PROBLEM STATEMENT
These entries are to be retyped in full, word for word.

═══ PROVIDED DATA ═══

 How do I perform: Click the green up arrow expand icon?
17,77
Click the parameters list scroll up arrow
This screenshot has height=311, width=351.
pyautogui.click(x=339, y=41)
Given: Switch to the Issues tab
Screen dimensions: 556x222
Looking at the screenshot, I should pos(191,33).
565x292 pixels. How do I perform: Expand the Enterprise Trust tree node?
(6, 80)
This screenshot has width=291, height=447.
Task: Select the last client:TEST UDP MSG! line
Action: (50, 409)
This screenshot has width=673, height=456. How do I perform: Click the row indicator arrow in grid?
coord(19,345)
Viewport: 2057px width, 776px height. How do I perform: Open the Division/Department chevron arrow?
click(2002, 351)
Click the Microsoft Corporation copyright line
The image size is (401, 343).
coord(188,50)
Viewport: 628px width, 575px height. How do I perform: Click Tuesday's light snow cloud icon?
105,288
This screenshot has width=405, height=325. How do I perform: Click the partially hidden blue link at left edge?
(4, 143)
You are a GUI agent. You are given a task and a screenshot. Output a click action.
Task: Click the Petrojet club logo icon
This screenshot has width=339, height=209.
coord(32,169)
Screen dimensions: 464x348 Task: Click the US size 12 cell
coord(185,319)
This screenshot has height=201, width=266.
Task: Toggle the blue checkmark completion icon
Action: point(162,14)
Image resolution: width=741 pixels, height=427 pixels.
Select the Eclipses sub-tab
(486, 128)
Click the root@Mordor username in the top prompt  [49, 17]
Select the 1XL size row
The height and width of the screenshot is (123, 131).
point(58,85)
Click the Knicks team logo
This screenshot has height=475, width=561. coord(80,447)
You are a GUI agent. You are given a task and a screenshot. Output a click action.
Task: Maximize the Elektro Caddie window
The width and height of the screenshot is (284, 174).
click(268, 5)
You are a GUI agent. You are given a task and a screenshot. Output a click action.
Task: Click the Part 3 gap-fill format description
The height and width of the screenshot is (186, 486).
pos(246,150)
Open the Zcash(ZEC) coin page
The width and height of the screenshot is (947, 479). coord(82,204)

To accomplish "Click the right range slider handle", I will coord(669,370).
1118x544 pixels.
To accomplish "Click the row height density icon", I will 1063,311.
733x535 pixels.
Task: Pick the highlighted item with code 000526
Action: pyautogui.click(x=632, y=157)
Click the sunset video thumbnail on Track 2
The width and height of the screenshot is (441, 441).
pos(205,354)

═══

RESPONSE TO THIS EXERCISE
 How do I perform: Click the green up arrow expand icon?
17,77
Click the parameters list scroll up arrow
This screenshot has height=311, width=351.
pyautogui.click(x=339, y=41)
Given: Switch to the Issues tab
Screen dimensions: 556x222
Looking at the screenshot, I should pos(191,33).
565x292 pixels. How do I perform: Expand the Enterprise Trust tree node?
(6, 80)
This screenshot has width=291, height=447.
Task: Select the last client:TEST UDP MSG! line
Action: (50, 409)
This screenshot has width=673, height=456. How do I perform: Click the row indicator arrow in grid?
coord(19,345)
Viewport: 2057px width, 776px height. How do I perform: Open the Division/Department chevron arrow?
click(2002, 351)
Click the Microsoft Corporation copyright line
The image size is (401, 343).
coord(188,50)
Viewport: 628px width, 575px height. How do I perform: Click Tuesday's light snow cloud icon?
105,288
This screenshot has width=405, height=325. How do I perform: Click the partially hidden blue link at left edge?
(4, 143)
You are a GUI agent. You are given a task and a screenshot. Output a click action.
Task: Click the Petrojet club logo icon
This screenshot has width=339, height=209.
coord(32,169)
Screen dimensions: 464x348 Task: Click the US size 12 cell
coord(185,319)
This screenshot has height=201, width=266.
Task: Toggle the blue checkmark completion icon
Action: point(162,14)
Image resolution: width=741 pixels, height=427 pixels.
Select the Eclipses sub-tab
(486, 128)
Click the root@Mordor username in the top prompt  [49, 17]
Select the 1XL size row
The height and width of the screenshot is (123, 131).
point(58,85)
Click the Knicks team logo
This screenshot has height=475, width=561. coord(80,447)
You are a GUI agent. You are given a task and a screenshot. Output a click action.
Task: Maximize the Elektro Caddie window
The width and height of the screenshot is (284, 174).
click(268, 5)
You are a GUI agent. You are given a task and a screenshot. Output a click action.
Task: Click the Part 3 gap-fill format description
The height and width of the screenshot is (186, 486).
pos(246,150)
Open the Zcash(ZEC) coin page
The width and height of the screenshot is (947, 479). coord(82,204)

To accomplish "Click the right range slider handle", I will coord(669,370).
1118x544 pixels.
To accomplish "Click the row height density icon", I will 1063,311.
733x535 pixels.
Task: Pick the highlighted item with code 000526
Action: pyautogui.click(x=632, y=157)
Click the sunset video thumbnail on Track 2
The width and height of the screenshot is (441, 441).
pos(205,354)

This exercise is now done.